Alcohol consumption in high school adolescents: frequency of use and dimensional structure of associated problems


Peter M. Lewinsohn, Oregon Research Institute, 1715 Franklin Blvd, Eugene, OR 97403-1983, USA.


The goal of this paper is in present data regarding the occurrence of alcohol consumption and the relative prevalences and the factorial structure of DSM-IV symptoms of alcohol abuse/dependence in a sample of 1507 older (14–18 years) community adolescents. Participants were diagnostically assessed at two time points, approximately 1 year apart. Three-quarters of the sample had tried alcohol. Boys in general had greater usual frequency and quantity of alcohol consumption than girls and began drinking at an earlier age; girls with a diagnosis of alcohol abuse/dependence had a significantly earlier mean age of alcohol disorder onset and were more likely to have a relapse of alcohol disorder.
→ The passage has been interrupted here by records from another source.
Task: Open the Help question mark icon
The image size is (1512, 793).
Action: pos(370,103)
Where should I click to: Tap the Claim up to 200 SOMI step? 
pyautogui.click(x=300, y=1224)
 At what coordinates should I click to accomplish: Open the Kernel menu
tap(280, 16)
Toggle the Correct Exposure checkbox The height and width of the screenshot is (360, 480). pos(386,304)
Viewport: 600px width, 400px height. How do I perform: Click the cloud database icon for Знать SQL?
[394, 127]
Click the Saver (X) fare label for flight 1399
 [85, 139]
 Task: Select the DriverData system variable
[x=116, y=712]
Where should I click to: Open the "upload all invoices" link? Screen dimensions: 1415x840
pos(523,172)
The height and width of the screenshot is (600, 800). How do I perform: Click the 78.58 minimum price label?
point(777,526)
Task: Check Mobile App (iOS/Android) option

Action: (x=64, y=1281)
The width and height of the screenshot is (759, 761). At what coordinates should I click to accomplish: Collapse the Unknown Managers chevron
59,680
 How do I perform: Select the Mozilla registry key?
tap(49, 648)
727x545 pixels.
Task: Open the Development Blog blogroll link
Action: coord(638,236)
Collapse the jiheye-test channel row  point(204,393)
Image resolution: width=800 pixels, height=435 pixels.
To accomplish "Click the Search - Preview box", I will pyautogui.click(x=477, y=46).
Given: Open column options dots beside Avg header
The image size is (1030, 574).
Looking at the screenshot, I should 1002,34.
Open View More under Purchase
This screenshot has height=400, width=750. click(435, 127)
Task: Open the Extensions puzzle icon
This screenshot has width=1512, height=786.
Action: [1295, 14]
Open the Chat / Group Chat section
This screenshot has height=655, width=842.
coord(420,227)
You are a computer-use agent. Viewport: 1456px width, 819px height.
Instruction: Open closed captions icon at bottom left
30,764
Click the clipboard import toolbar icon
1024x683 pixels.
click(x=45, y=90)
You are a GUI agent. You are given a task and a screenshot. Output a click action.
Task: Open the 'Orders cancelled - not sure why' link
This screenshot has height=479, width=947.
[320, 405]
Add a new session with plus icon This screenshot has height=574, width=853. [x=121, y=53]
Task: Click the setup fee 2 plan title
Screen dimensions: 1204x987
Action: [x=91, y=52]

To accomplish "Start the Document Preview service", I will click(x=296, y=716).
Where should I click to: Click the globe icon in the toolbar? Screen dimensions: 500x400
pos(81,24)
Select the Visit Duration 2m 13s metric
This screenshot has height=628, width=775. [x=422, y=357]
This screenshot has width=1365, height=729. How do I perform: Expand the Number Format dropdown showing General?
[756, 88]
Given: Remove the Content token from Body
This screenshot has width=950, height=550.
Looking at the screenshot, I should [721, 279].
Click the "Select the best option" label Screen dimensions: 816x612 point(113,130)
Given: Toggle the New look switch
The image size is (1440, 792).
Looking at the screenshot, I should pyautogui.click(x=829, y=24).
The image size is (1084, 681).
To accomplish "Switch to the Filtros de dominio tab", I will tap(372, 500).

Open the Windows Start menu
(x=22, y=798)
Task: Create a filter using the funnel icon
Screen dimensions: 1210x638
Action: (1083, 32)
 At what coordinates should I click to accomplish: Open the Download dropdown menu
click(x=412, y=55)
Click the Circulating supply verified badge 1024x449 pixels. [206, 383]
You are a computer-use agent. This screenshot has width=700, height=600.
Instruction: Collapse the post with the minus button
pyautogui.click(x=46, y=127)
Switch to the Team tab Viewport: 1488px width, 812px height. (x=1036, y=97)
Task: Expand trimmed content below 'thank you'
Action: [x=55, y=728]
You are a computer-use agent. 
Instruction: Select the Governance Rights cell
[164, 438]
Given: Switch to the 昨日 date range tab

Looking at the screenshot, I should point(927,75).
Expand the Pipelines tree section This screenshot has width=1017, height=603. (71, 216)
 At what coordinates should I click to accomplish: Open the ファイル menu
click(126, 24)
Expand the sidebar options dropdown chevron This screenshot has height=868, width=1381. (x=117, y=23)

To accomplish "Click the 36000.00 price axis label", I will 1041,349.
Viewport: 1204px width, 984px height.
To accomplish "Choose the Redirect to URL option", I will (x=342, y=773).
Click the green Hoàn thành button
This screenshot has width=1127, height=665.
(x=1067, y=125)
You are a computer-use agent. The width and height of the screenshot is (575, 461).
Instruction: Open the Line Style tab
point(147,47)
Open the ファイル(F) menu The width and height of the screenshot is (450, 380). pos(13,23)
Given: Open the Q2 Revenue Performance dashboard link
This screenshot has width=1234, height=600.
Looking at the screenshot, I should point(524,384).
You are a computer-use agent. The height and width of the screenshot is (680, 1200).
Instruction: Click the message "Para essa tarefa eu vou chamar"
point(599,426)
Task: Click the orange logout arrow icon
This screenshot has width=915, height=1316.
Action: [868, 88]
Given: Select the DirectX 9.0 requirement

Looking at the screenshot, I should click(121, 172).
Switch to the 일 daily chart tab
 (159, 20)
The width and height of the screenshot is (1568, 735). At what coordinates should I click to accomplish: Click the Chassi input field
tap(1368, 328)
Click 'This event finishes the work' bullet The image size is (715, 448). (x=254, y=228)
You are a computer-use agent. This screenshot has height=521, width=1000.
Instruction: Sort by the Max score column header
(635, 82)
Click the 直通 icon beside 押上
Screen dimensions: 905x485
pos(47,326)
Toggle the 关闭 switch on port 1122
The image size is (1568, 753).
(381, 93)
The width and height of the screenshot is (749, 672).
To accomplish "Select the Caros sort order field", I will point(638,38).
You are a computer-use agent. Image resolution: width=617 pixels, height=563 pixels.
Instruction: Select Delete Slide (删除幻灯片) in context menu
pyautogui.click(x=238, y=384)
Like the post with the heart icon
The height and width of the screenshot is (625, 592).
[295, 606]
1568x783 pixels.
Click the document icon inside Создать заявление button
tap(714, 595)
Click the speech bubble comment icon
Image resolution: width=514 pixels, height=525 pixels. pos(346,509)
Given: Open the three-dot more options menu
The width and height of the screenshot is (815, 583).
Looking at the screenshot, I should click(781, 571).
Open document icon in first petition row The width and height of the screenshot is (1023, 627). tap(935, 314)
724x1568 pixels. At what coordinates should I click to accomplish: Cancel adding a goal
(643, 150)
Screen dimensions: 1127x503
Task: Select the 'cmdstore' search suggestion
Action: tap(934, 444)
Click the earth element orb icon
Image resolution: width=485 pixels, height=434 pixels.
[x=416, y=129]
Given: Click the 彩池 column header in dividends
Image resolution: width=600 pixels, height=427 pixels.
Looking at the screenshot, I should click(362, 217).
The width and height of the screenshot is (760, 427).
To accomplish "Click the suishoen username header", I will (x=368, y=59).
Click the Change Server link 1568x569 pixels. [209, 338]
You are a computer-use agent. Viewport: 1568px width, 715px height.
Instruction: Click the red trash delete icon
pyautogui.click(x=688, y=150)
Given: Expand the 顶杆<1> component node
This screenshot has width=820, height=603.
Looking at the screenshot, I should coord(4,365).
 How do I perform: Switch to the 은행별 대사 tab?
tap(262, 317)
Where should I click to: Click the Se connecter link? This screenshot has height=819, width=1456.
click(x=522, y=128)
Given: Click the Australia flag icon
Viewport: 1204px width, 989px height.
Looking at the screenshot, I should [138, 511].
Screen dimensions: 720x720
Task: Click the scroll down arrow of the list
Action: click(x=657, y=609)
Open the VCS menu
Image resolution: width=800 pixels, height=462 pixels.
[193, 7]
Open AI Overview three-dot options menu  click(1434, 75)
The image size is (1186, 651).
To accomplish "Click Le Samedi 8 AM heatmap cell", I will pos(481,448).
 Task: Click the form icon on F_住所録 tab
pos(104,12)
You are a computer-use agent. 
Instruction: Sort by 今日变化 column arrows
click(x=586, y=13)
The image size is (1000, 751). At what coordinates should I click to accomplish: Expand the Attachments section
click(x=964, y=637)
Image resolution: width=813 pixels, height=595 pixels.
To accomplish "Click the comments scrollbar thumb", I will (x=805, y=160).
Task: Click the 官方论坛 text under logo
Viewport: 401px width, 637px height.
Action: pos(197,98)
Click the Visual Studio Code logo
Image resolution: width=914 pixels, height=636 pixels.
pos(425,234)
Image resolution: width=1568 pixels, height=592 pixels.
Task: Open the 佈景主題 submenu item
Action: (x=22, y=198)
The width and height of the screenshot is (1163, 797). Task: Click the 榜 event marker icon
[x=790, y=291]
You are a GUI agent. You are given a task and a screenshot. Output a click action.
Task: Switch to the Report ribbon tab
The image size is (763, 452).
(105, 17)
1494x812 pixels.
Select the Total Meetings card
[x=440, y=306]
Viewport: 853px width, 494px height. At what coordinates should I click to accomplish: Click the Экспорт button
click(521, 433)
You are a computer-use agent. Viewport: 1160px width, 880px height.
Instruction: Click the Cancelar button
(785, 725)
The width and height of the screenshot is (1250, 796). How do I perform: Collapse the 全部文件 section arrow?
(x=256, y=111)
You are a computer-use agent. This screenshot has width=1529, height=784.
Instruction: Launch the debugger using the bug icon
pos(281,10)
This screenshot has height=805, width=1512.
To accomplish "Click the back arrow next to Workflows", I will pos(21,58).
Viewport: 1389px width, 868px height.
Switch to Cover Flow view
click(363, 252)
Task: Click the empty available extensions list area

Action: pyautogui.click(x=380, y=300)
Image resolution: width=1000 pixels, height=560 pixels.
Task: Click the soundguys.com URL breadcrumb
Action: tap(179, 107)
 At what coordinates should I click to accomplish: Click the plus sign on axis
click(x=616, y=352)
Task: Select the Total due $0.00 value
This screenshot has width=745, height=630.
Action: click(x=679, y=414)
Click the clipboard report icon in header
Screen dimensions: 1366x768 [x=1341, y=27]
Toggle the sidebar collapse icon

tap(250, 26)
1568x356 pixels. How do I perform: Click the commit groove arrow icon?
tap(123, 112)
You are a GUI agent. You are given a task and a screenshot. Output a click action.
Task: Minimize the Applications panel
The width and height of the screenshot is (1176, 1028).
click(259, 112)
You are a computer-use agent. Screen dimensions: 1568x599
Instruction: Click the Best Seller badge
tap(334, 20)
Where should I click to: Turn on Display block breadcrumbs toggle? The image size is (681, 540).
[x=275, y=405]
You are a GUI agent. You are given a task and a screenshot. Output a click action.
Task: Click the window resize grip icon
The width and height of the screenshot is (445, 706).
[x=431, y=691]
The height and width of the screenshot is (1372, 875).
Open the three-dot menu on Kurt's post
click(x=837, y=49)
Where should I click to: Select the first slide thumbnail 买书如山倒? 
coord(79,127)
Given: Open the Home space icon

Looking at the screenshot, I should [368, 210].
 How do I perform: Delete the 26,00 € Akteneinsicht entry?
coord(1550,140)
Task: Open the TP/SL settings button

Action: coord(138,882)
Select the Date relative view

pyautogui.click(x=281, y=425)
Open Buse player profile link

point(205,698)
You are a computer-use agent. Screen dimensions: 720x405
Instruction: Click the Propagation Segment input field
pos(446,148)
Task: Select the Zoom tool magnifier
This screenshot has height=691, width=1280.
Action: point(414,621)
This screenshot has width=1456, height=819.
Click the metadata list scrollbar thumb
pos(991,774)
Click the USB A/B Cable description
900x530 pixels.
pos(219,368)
However, gender differences in symptom prevalence were non-significant. Seventeen per cent of the sample had at least one alcohol abuse/dependence symptom. The most frequent symptoms included reduced activities because of alcohol use, consumed more than intended, and tolerance. Eight of the 11 symptoms made a unique contribution to the prediction of diagnosis in a multiple logistic regression analysis. Components analysis supported the general division of symptoms into the categories of abuse and dependence.